> **YOUR TASK**:
Set the entries down again exactly; none may be skipped.

[Opening MATERIAL SHOWN section]

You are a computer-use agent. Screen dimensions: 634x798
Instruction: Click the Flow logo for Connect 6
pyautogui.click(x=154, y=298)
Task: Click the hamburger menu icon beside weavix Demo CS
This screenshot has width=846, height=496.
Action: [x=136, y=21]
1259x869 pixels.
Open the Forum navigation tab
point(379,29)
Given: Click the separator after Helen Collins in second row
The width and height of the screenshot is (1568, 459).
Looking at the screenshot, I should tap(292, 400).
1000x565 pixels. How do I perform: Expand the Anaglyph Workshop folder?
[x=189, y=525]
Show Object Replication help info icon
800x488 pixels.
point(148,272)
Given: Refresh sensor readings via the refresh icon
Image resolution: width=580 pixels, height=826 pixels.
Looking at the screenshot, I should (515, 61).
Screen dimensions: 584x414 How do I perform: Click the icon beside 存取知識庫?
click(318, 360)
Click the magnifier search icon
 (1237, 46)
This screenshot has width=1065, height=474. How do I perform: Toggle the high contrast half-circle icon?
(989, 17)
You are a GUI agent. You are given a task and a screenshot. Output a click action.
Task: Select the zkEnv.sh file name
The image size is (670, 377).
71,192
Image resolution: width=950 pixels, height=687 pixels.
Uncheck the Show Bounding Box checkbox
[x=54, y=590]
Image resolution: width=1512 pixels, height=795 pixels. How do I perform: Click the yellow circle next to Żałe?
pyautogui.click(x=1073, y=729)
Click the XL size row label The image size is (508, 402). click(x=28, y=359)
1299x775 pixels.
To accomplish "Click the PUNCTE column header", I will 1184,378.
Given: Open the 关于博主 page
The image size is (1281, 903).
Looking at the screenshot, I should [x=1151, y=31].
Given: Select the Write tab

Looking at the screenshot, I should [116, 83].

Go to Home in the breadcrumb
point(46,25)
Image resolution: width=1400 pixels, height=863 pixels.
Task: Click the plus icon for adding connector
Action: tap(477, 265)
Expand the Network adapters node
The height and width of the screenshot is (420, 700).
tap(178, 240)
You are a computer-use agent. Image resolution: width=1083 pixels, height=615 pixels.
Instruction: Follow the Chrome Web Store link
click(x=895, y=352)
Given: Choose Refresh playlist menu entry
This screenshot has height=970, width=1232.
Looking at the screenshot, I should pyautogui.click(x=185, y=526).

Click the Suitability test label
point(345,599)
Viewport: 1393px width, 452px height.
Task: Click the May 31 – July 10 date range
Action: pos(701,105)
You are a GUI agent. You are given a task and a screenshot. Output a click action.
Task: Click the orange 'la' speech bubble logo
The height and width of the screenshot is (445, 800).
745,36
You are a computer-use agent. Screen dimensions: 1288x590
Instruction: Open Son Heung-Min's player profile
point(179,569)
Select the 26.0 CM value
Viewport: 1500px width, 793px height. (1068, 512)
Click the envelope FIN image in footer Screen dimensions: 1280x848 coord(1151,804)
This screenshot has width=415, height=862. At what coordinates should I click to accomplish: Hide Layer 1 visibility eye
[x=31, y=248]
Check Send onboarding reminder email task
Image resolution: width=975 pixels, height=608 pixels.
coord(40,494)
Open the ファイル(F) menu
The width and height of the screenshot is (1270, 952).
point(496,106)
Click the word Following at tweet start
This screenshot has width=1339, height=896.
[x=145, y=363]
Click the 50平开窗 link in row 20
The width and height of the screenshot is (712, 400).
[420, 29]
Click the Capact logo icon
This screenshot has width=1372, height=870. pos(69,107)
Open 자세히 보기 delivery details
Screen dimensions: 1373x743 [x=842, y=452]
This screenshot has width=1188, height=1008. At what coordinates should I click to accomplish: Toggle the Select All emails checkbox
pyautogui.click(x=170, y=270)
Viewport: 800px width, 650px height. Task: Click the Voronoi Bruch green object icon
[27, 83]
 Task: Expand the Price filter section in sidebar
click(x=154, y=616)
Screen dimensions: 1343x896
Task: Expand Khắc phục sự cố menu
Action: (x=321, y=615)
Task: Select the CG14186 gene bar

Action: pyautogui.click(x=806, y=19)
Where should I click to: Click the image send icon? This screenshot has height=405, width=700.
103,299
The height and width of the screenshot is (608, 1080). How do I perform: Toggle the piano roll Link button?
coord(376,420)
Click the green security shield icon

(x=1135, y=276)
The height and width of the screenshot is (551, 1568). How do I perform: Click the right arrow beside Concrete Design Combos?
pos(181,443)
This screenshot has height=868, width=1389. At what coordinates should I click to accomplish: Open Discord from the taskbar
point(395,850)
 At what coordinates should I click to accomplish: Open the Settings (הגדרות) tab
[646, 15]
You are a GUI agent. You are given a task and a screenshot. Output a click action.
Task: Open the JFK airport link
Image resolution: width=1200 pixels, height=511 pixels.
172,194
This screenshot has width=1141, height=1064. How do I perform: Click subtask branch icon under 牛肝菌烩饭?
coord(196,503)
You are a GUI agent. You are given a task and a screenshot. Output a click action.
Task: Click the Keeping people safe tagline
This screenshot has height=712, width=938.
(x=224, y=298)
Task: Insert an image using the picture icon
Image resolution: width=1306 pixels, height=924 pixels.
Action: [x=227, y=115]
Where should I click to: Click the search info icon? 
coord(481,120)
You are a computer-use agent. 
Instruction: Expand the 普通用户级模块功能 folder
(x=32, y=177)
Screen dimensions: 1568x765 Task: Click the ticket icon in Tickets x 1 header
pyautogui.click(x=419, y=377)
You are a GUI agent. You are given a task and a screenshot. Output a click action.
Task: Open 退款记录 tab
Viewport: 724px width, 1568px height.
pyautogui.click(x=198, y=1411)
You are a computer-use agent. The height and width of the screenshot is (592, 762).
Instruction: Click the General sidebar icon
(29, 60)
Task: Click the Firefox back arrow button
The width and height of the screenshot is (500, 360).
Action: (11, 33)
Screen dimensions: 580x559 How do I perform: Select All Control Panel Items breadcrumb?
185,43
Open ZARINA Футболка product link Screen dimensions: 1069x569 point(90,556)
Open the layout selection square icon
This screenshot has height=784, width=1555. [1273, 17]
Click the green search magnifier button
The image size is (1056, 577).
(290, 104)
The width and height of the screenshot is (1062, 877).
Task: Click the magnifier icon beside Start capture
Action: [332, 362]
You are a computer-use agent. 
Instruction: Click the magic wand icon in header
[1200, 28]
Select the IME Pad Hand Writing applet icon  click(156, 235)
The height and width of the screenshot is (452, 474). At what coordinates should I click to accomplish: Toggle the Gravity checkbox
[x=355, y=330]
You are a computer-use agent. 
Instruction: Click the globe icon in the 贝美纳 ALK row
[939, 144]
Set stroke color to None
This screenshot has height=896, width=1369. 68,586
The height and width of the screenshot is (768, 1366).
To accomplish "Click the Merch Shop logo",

[Closing MATERIAL SHOWN section]

> **YOUR RESPONSE**:
You are a computer-use agent. Screen dimensions: 634x798
Instruction: Click the Flow logo for Connect 6
pyautogui.click(x=154, y=298)
Task: Click the hamburger menu icon beside weavix Demo CS
This screenshot has width=846, height=496.
Action: [x=136, y=21]
1259x869 pixels.
Open the Forum navigation tab
point(379,29)
Given: Click the separator after Helen Collins in second row
The width and height of the screenshot is (1568, 459).
Looking at the screenshot, I should tap(292, 400).
1000x565 pixels. How do I perform: Expand the Anaglyph Workshop folder?
[x=189, y=525]
Show Object Replication help info icon
800x488 pixels.
point(148,272)
Given: Refresh sensor readings via the refresh icon
Image resolution: width=580 pixels, height=826 pixels.
Looking at the screenshot, I should (515, 61).
Screen dimensions: 584x414 How do I perform: Click the icon beside 存取知識庫?
click(318, 360)
Click the magnifier search icon
 (1237, 46)
This screenshot has width=1065, height=474. How do I perform: Toggle the high contrast half-circle icon?
(989, 17)
You are a GUI agent. You are given a task and a screenshot. Output a click action.
Task: Select the zkEnv.sh file name
The image size is (670, 377).
71,192
Image resolution: width=950 pixels, height=687 pixels.
Uncheck the Show Bounding Box checkbox
[x=54, y=590]
Image resolution: width=1512 pixels, height=795 pixels. How do I perform: Click the yellow circle next to Żałe?
pyautogui.click(x=1073, y=729)
Click the XL size row label The image size is (508, 402). click(x=28, y=359)
1299x775 pixels.
To accomplish "Click the PUNCTE column header", I will 1184,378.
Given: Open the 关于博主 page
The image size is (1281, 903).
Looking at the screenshot, I should [x=1151, y=31].
Given: Select the Write tab

Looking at the screenshot, I should [116, 83].

Go to Home in the breadcrumb
point(46,25)
Image resolution: width=1400 pixels, height=863 pixels.
Task: Click the plus icon for adding connector
Action: tap(477, 265)
Expand the Network adapters node
The height and width of the screenshot is (420, 700).
tap(178, 240)
You are a computer-use agent. Image resolution: width=1083 pixels, height=615 pixels.
Instruction: Follow the Chrome Web Store link
click(x=895, y=352)
Given: Choose Refresh playlist menu entry
This screenshot has height=970, width=1232.
Looking at the screenshot, I should pyautogui.click(x=185, y=526).

Click the Suitability test label
point(345,599)
Viewport: 1393px width, 452px height.
Task: Click the May 31 – July 10 date range
Action: pos(701,105)
You are a GUI agent. You are given a task and a screenshot. Output a click action.
Task: Click the orange 'la' speech bubble logo
The height and width of the screenshot is (445, 800).
745,36
You are a computer-use agent. Screen dimensions: 1288x590
Instruction: Open Son Heung-Min's player profile
point(179,569)
Select the 26.0 CM value
Viewport: 1500px width, 793px height. (1068, 512)
Click the envelope FIN image in footer Screen dimensions: 1280x848 coord(1151,804)
This screenshot has width=415, height=862. At what coordinates should I click to accomplish: Hide Layer 1 visibility eye
[x=31, y=248]
Check Send onboarding reminder email task
Image resolution: width=975 pixels, height=608 pixels.
coord(40,494)
Open the ファイル(F) menu
The width and height of the screenshot is (1270, 952).
point(496,106)
Click the word Following at tweet start
This screenshot has width=1339, height=896.
[x=145, y=363]
Click the 50平开窗 link in row 20
The width and height of the screenshot is (712, 400).
[420, 29]
Click the Capact logo icon
This screenshot has width=1372, height=870. pos(69,107)
Open 자세히 보기 delivery details
Screen dimensions: 1373x743 [x=842, y=452]
This screenshot has width=1188, height=1008. At what coordinates should I click to accomplish: Toggle the Select All emails checkbox
pyautogui.click(x=170, y=270)
Viewport: 800px width, 650px height. Task: Click the Voronoi Bruch green object icon
[27, 83]
 Task: Expand the Price filter section in sidebar
click(x=154, y=616)
Screen dimensions: 1343x896
Task: Expand Khắc phục sự cố menu
Action: (x=321, y=615)
Task: Select the CG14186 gene bar

Action: pyautogui.click(x=806, y=19)
Where should I click to: Click the image send icon? This screenshot has height=405, width=700.
103,299
The height and width of the screenshot is (608, 1080). How do I perform: Toggle the piano roll Link button?
coord(376,420)
Click the green security shield icon

(x=1135, y=276)
The height and width of the screenshot is (551, 1568). How do I perform: Click the right arrow beside Concrete Design Combos?
pos(181,443)
This screenshot has height=868, width=1389. At what coordinates should I click to accomplish: Open Discord from the taskbar
point(395,850)
 At what coordinates should I click to accomplish: Open the Settings (הגדרות) tab
[646, 15]
You are a GUI agent. You are given a task and a screenshot. Output a click action.
Task: Open the JFK airport link
Image resolution: width=1200 pixels, height=511 pixels.
172,194
This screenshot has width=1141, height=1064. How do I perform: Click subtask branch icon under 牛肝菌烩饭?
coord(196,503)
You are a GUI agent. You are given a task and a screenshot. Output a click action.
Task: Click the Keeping people safe tagline
This screenshot has height=712, width=938.
(x=224, y=298)
Task: Insert an image using the picture icon
Image resolution: width=1306 pixels, height=924 pixels.
Action: [x=227, y=115]
Where should I click to: Click the search info icon? 
coord(481,120)
You are a computer-use agent. 
Instruction: Expand the 普通用户级模块功能 folder
(x=32, y=177)
Screen dimensions: 1568x765 Task: Click the ticket icon in Tickets x 1 header
pyautogui.click(x=419, y=377)
You are a GUI agent. You are given a task and a screenshot. Output a click action.
Task: Open 退款记录 tab
Viewport: 724px width, 1568px height.
pyautogui.click(x=198, y=1411)
You are a computer-use agent. The height and width of the screenshot is (592, 762).
Instruction: Click the General sidebar icon
(29, 60)
Task: Click the Firefox back arrow button
The width and height of the screenshot is (500, 360).
Action: (11, 33)
Screen dimensions: 580x559 How do I perform: Select All Control Panel Items breadcrumb?
185,43
Open ZARINA Футболка product link Screen dimensions: 1069x569 point(90,556)
Open the layout selection square icon
This screenshot has height=784, width=1555. [1273, 17]
Click the green search magnifier button
The image size is (1056, 577).
(290, 104)
The width and height of the screenshot is (1062, 877).
Task: Click the magnifier icon beside Start capture
Action: [332, 362]
You are a computer-use agent. 
Instruction: Click the magic wand icon in header
[1200, 28]
Select the IME Pad Hand Writing applet icon  click(156, 235)
The height and width of the screenshot is (452, 474). At what coordinates should I click to accomplish: Toggle the Gravity checkbox
[x=355, y=330]
You are a computer-use agent. 
Instruction: Click the globe icon in the 贝美纳 ALK row
[939, 144]
Set stroke color to None
This screenshot has height=896, width=1369. 68,586
The height and width of the screenshot is (768, 1366).
To accomplish "Click the Merch Shop logo",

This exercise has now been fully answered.